Predicting Assembly Learning Rates
After years of difficulty developing its product, a defense contractor finally had the high quality product it had promised the U.S. Government years earlier. Unfortunately, even after the production of several units, its manufacturing cost was far too high. The unit cost was finally starting to come down smartly, but the contractor didn’t know for how long the favorable trend would continue. Its commercial parent had suffered several disappointments on earlier occasions by assuming continuing improvement. Yet, the Government would not commit to further purchases unless the contractor offered a fixed price contract showing large price reductions. To quote a responsible price, the company needed to know how costs would change over the next few years.
The pricing decision was so critical to the company’s future that it initially asked three different organizations to make cost forecasts (two internal cost estimating groups and a consultant). Executives hired Ventana as a fourth estimator almost as an afterthought. Our assignment was to analyze the current situation and to predict changes in assembly labor hours. To do this, we built a manufacturing model that simulated the company’s operations and policies. Then, we calibrated it using historical production data drawn from the early years of the defense program. We discovered that the company’s traditional learning curve logic explained little (if any) of the company’s cost history. The key sources of assembly ‘learning’ involved: (a) hiring and layoff policies, (b) the amount of work impacted by engineering errors or lateness, (c) the conformance of work to the assembly plan, and (d) changes in the size of the assembly task resulting from subcontracting, product redesign and process improvements.

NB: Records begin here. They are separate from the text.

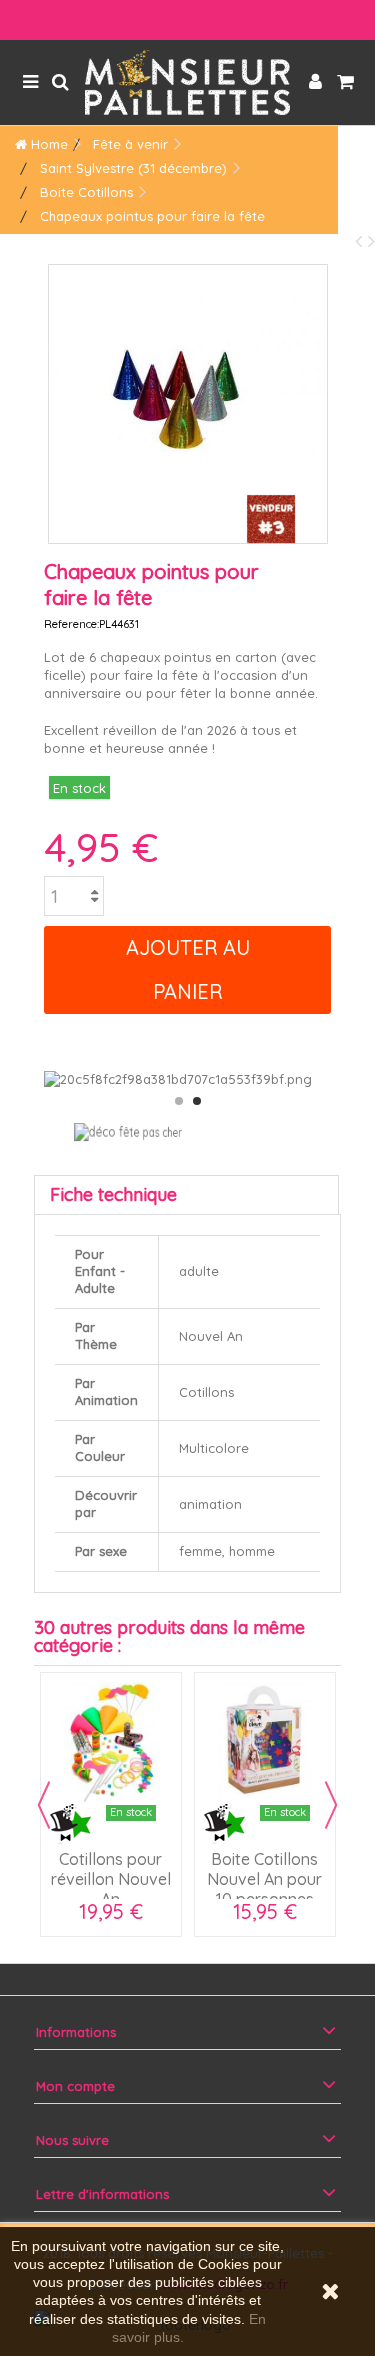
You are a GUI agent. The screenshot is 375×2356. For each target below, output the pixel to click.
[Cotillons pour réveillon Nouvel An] (111, 1743)
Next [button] (331, 1805)
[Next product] (371, 240)
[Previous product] (361, 240)
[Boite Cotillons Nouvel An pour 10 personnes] (265, 1743)
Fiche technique (113, 1194)
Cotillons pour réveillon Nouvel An (111, 1879)
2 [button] (197, 1101)
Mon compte (75, 2086)
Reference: (71, 624)
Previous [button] (44, 1805)
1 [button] (179, 1101)
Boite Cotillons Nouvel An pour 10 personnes (264, 1879)
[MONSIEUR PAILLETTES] (187, 82)
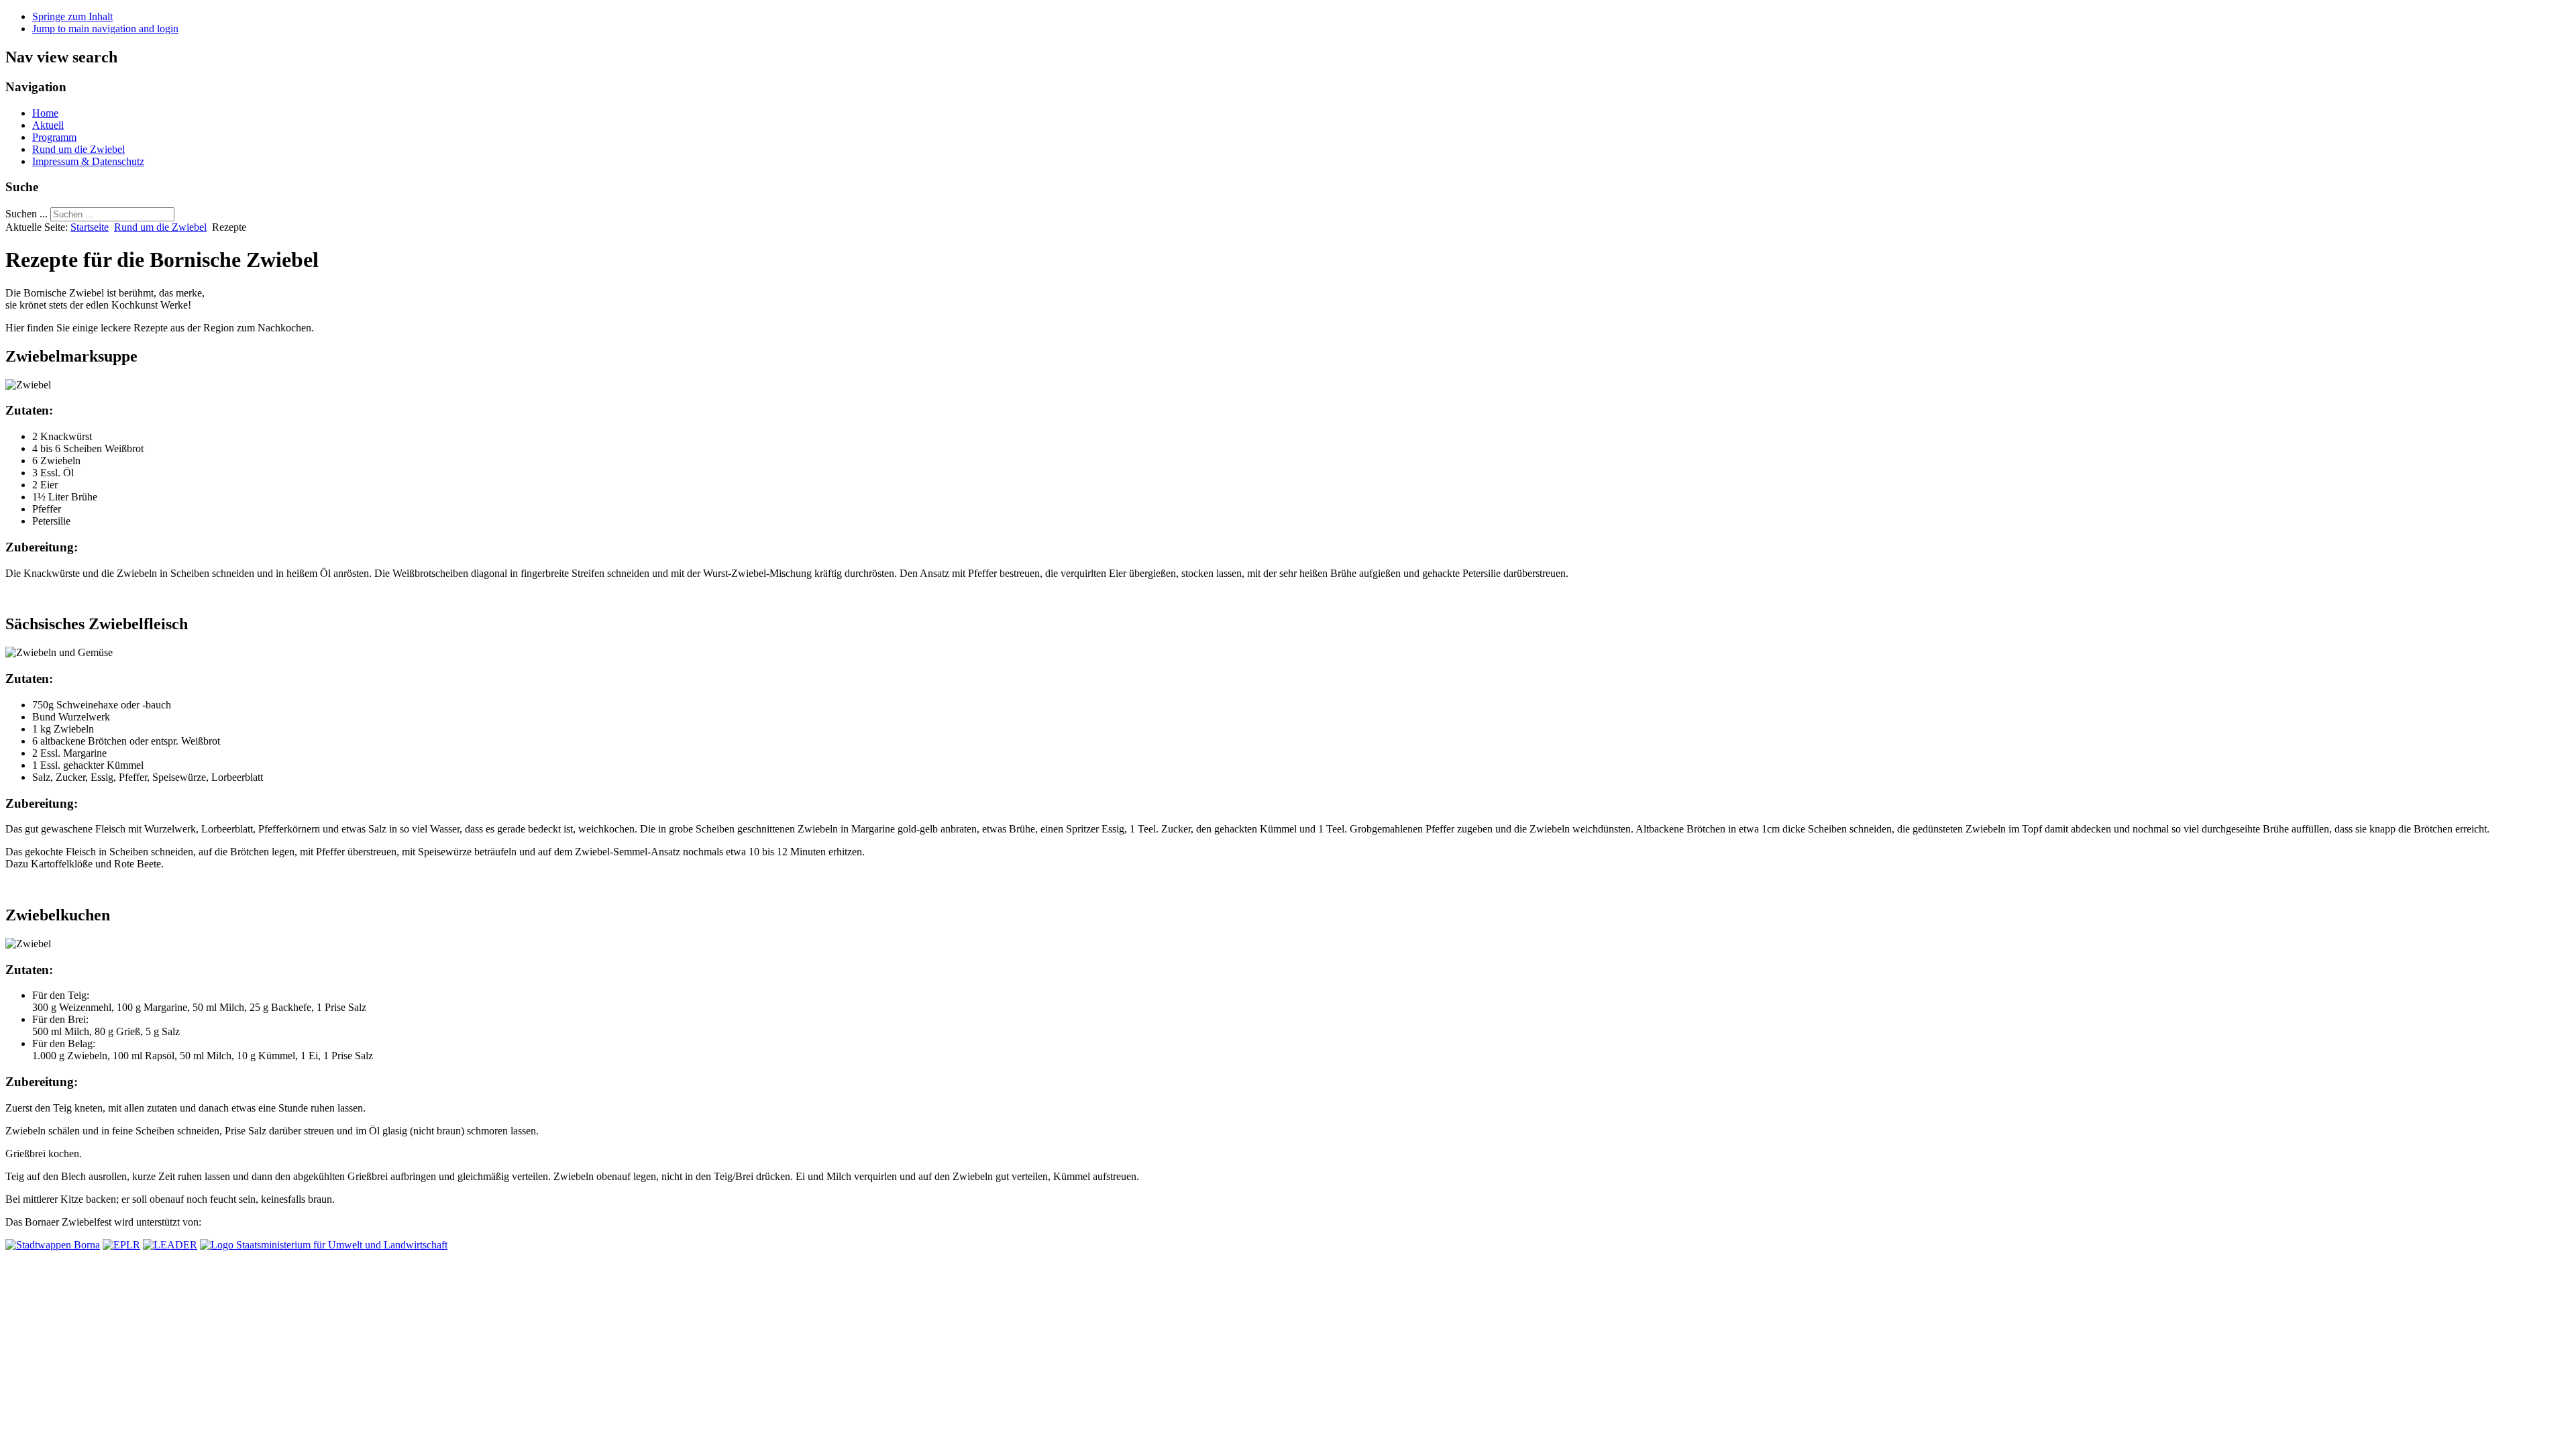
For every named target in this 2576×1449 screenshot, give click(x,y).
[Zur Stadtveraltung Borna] (52, 1244)
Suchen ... (26, 213)
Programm (54, 137)
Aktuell (48, 125)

With the causes of historical labor costs roughly understood, Ventana used the simulation model to project future costs based on existing plans. Because the model parameters we had estimated from the historical data were fundamental drivers of cost, quality and schedule, our forecast did not merely extrapolate from the historical data. We predicted a steady cost decline lasting about two years, with a significant 23% reduction coming in the first year. After that, however, we predicted that improvement would falter, unless the company funded more engineering work to force cost down further. Under one planning scenario, we predicted a cost increase starting three years in the future. Overall, the contractor regarded the forecast as good news, and it signed a long-term contract with the lower price that the Government demanded.
A year later Ventana contacted the company to find out how accurate the first year of our forecast was. The data showed that the labor hour decline was 24% instead of the 23% we had predicted. This discrepancy was well within the accuracy of the data. We also learned that two of the other three estimators had faired less well, despite spending more time and effort. One had forecasted a change in labor cost of 34% during the first year, while another had projected significantly less improvement than we did. The performance of the third estimator was not revealed to us.